Separate output based on dates

Hi guys!

First time poster on here, was wondering if someone could help with a problem which I'm facing.

Is it possible to use awk or sed to separate the below output based on TRANSACTION_DATE? The output would then feed into DataStage.

Contents of CSV file:

TRANSACTION_DATE_TIME,TRANSACTION_DATE,TRANSACTION_ID,STATUS
4/8/2014 1:50,4/8/2014,MTS_68,COMPLETE    
4/8/2014 2:30,4/8/2014,MTS_99,COMPLETE    
5/8/2014 5:10,5/8/2014,MTS_100,COMPLETE    
5/8/2014 5:26,5/8/2014,MTS_101,COMPLETE    
5/8/2014 5:30,5/8/2014,MTS_102,COMPLETE    
6/8/2014 8:05,6/8/2014,MTS_103,COMPLETE    
6/8/2014 8:25,7/8/2014,MTS_104,COMPLETE

So
Result set 1:

TRANSACTION_DATE_TIME,TRANSACTION_DATE,TRANSACTION_ID,STATUS
4/8/2014 1:50,4/8/2014,MTS_68,COMPLETE    
4/8/2014 2:30,4/8/2014,MTS_99,COMPLETE 

Result set 2:

5/8/2014 5:10,5/8/2014,MTS_100,COMPLETE    
5/8/2014 5:26,5/8/2014,MTS_101,COMPLETE    
5/8/2014 5:30,5/8/2014,MTS_102,COMPLETE    

Result set 3:

6/8/2014 8:05,6/8/2014,MTS_103,COMPLETE   

etc...

Thank you kindly.

Do you need separate output files?- I do not know what Datastage uses.

Hi jim mcnamara,

No, just to be outputted into the unix command line.

Hello,

Could you please try following, following will help you to create files according to first column.
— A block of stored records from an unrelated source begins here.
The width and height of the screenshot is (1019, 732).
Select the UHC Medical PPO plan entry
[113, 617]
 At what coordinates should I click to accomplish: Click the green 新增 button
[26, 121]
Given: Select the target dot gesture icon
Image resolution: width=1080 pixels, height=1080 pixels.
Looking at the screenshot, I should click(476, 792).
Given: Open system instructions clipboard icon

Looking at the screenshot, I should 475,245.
awk -F" |," 'BEGIN{i=1;}{if(A != $1){i++}} {print $0 >> i".txt";A=$1}' Input_file

In this case 3 files will be created as only 3 unique dates are there in given input.

cat 4.txt
6/8/2014 8:05,6/8/2014,MTS_103,COMPLETE
6/8/2014 8:25,7/8/2014,MTS_104,COMPLETE
 
cat 3.txt
5/8/2014 5:10,5/8/2014,MTS_100,COMPLETE
5/8/2014 5:26,5/8/2014,MTS_101,COMPLETE
5/8/2014 5:30,5/8/2014,MTS_102,COMPLETE
 
cat 2.txt
4/8/2014 1:50,4/8/2014,MTS_68,COMPLETE
4/8/2014 2:30,4/8/2014,MTS_99,COMPLETE

EDIT: Just saw OP wants to show on command line only so following may help.
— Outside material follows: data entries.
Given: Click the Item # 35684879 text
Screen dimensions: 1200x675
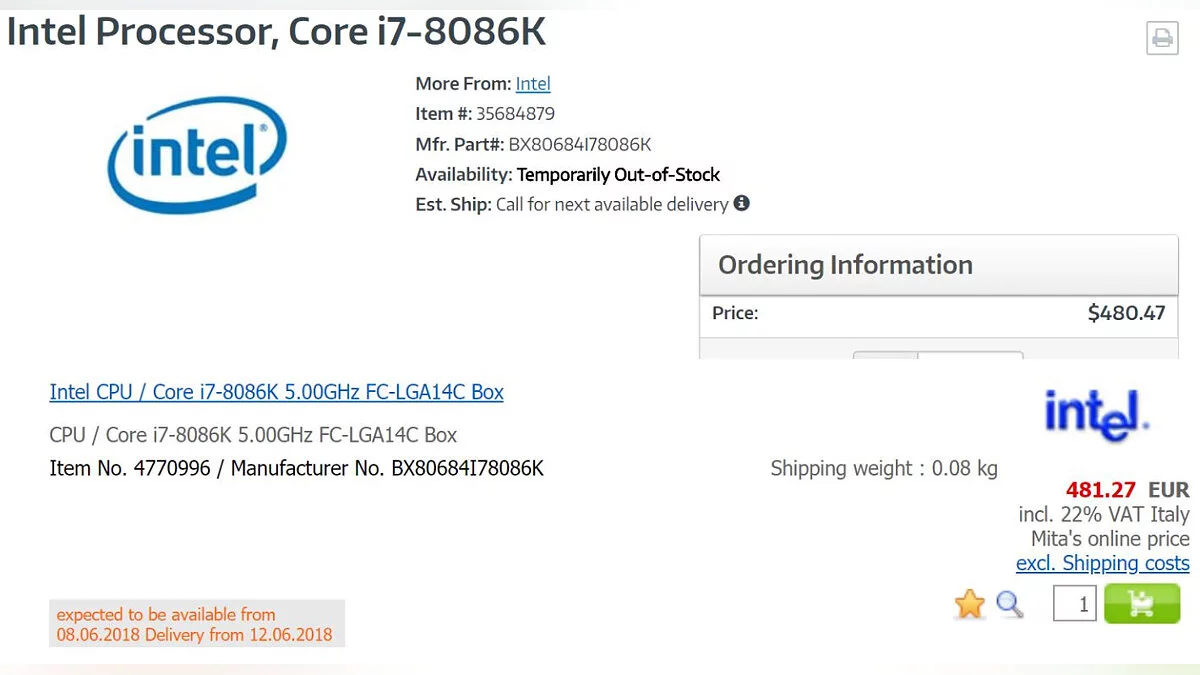Looking at the screenshot, I should (485, 114).
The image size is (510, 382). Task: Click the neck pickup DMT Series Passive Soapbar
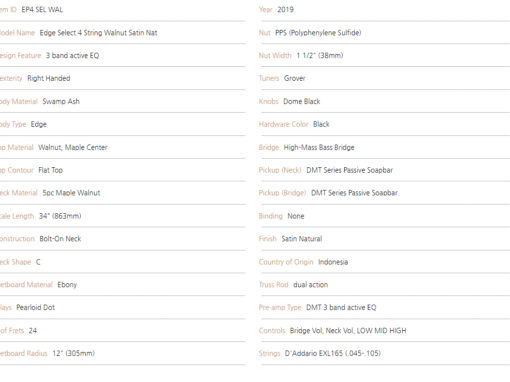pos(349,170)
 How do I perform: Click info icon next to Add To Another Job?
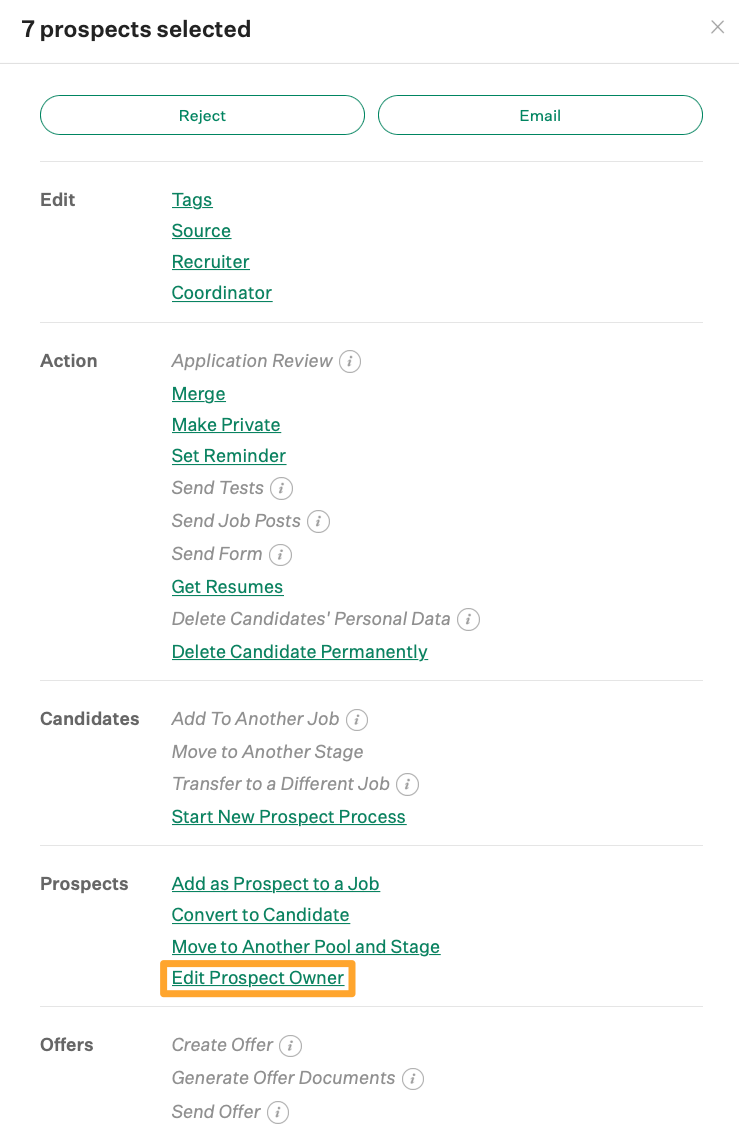pos(357,719)
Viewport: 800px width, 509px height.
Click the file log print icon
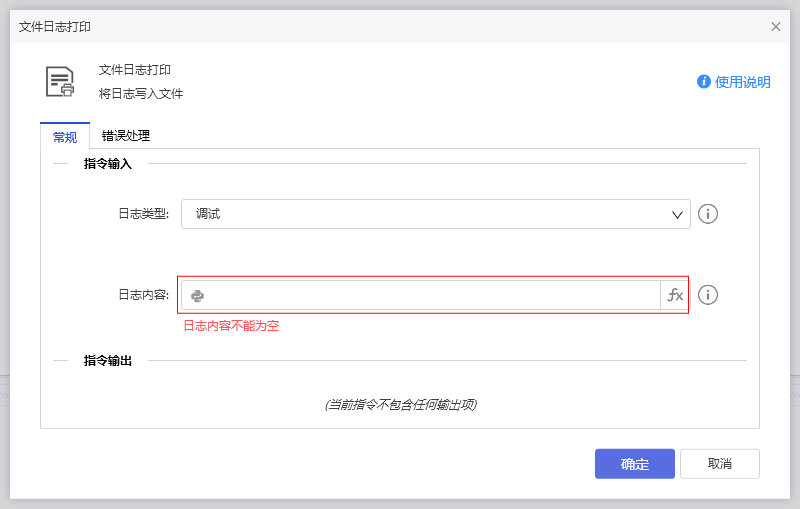pos(60,82)
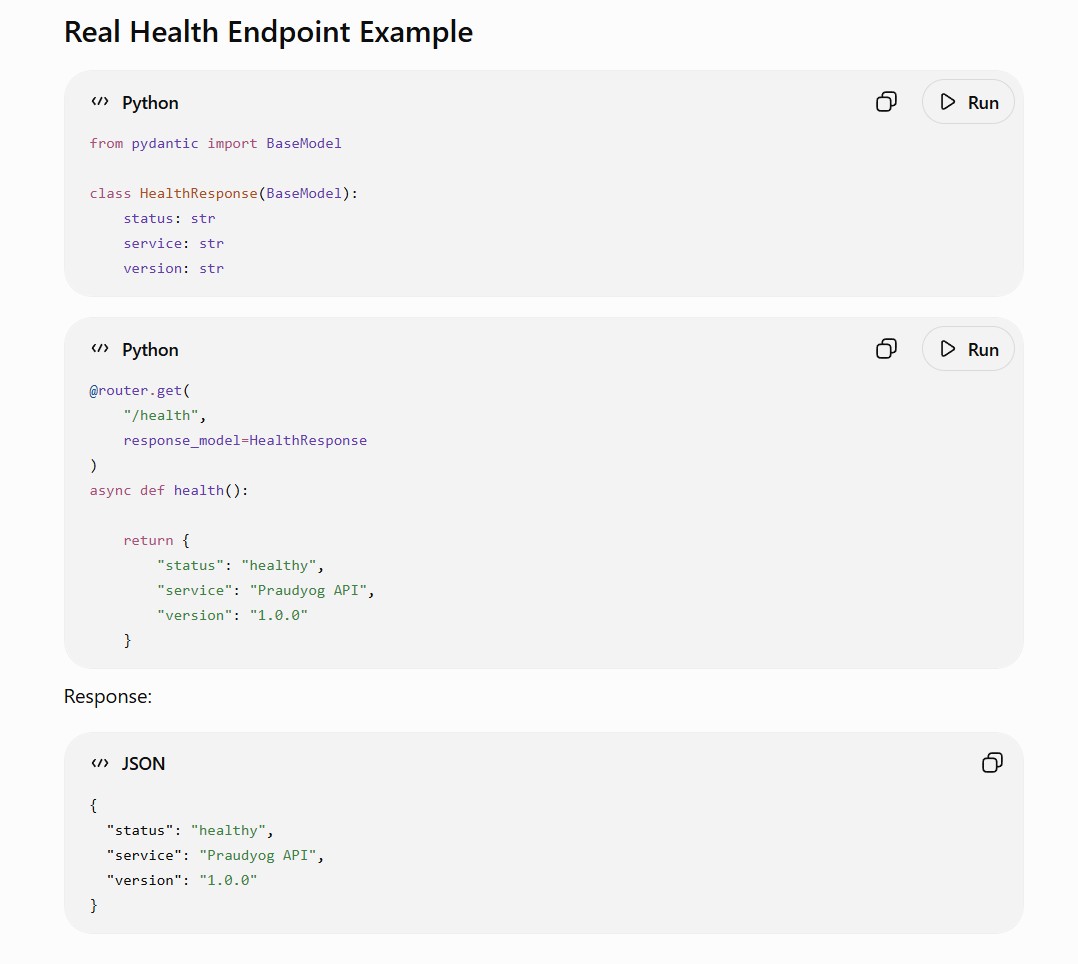Copy the router health endpoint code block
This screenshot has height=964, width=1078.
pos(886,349)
sort -k1 Input_file | awk -F" |," 'BEGIN{i=1;}{if(A != $1 && A){print "**************************************"}} {print $0;A=$1}'

Output will be as follows.

4/8/2014 1:50,4/8/2014,MTS_68,COMPLETE
4/8/2014 2:30,4/8/2014,MTS_99,COMPLETE
**************************************
5/8/2014 5:10,5/8/2014,MTS_100,COMPLETE
5/8/2014 5:26,5/8/2014,MTS_101,COMPLETE
5/8/2014 5:30,5/8/2014,MTS_102,COMPLETE
**************************************
6/8/2014 8:05,6/8/2014,MTS_103,COMPLETE
6/8/2014 8:25,7/8/2014,MTS_104,COMPLETE

You can print new line etc in place of **** too. Hope this helps.

EDIT: Also if you need to take date as variable then following may help.
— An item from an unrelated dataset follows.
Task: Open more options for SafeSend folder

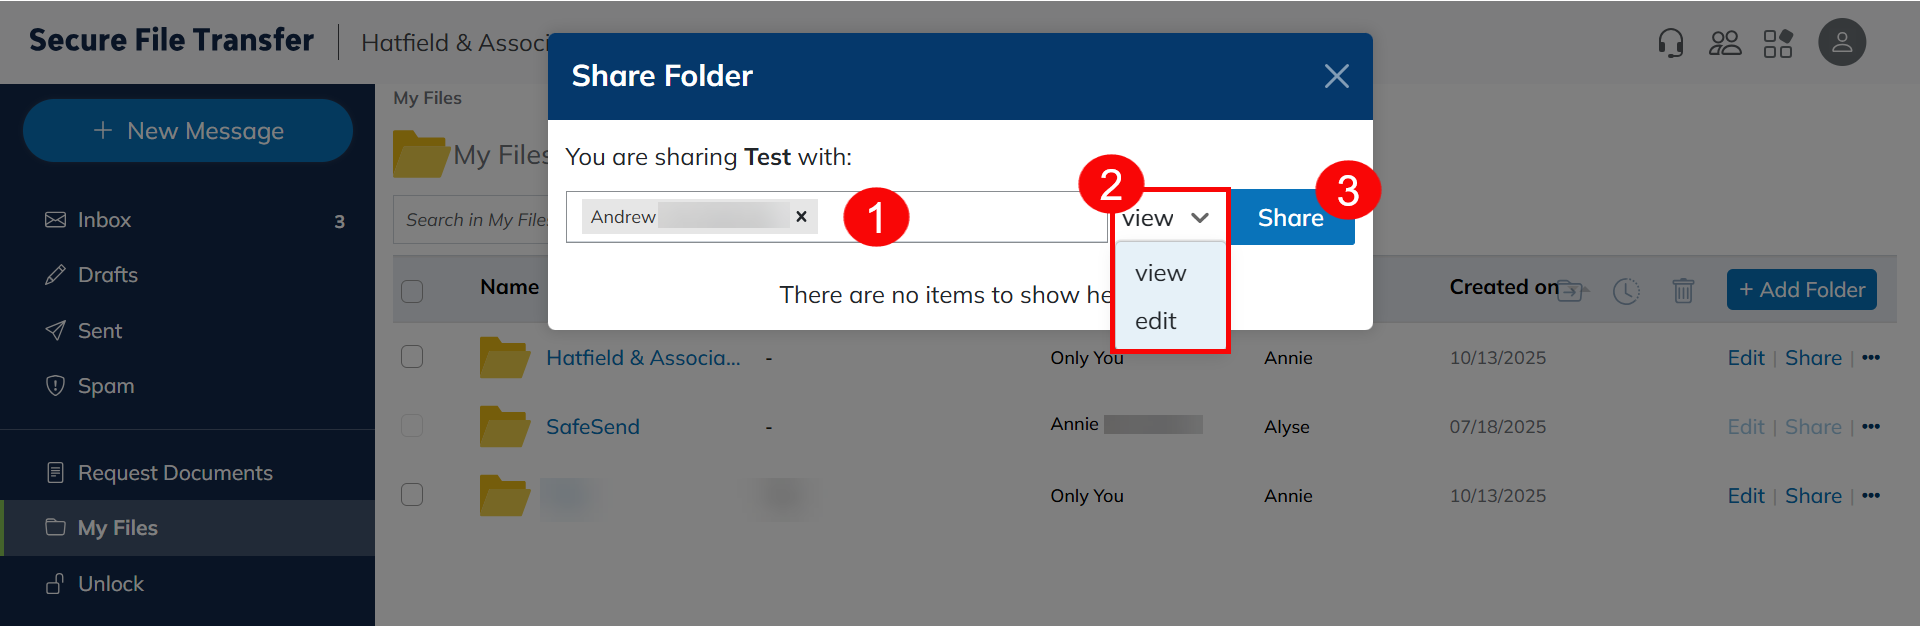Action: click(x=1871, y=427)
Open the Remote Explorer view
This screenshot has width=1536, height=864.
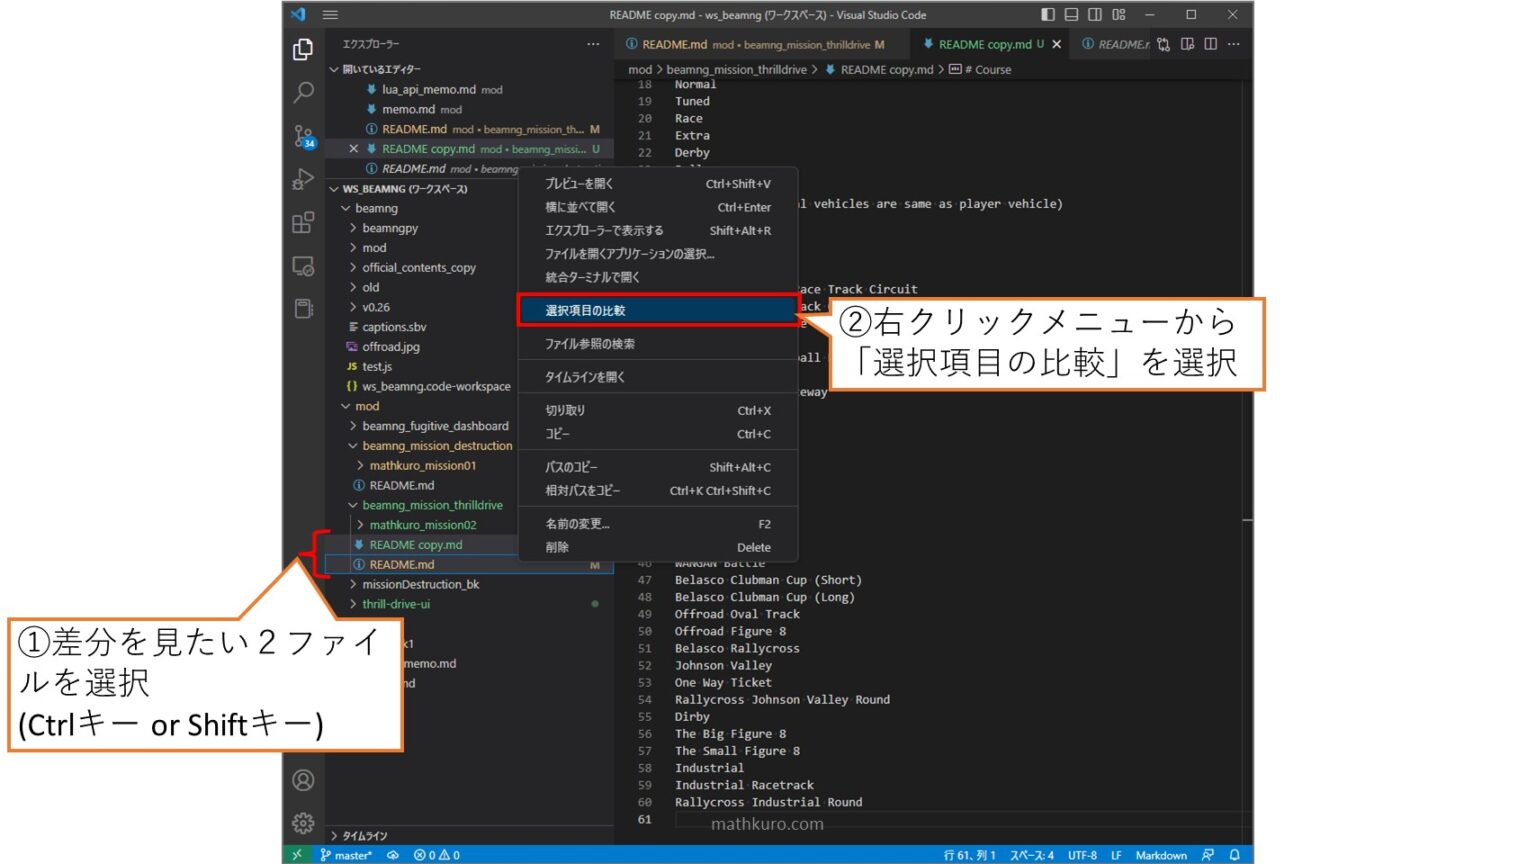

awk -F" |," -vs1="4/8/2014" '{if($1 ~ s1){print $0}}' Input_file

Output will be as follows.

4/8/2014 2:30,4/8/2014,MTS_99,COMPLETE
4/8/2014 1:50,4/8/2014,MTS_68,COMPLETE

Thanks,
R. Singh

1 Like

Try :

 awk -F'[ ,]' 'FNR==1{h=$0;next}{f=sprintf("%s.txt",$1); gsub(/\//,"_",f); if(f in F){ print >> f } else { print h RS $0 > f; F[f] } close(f) }' file

---------- Post updated at 09:09 PM ---------- Previous update was at 09:07 PM ----------

If you want to try this on a Solaris/SunOS system, change awk at the start of the script to /usr/xpg4/bin/awk or /usr/xpg6/bin/awk or nawk .

1 Like

Hi RavinderSingh13,

This was exactly what I was after, thanks a lot!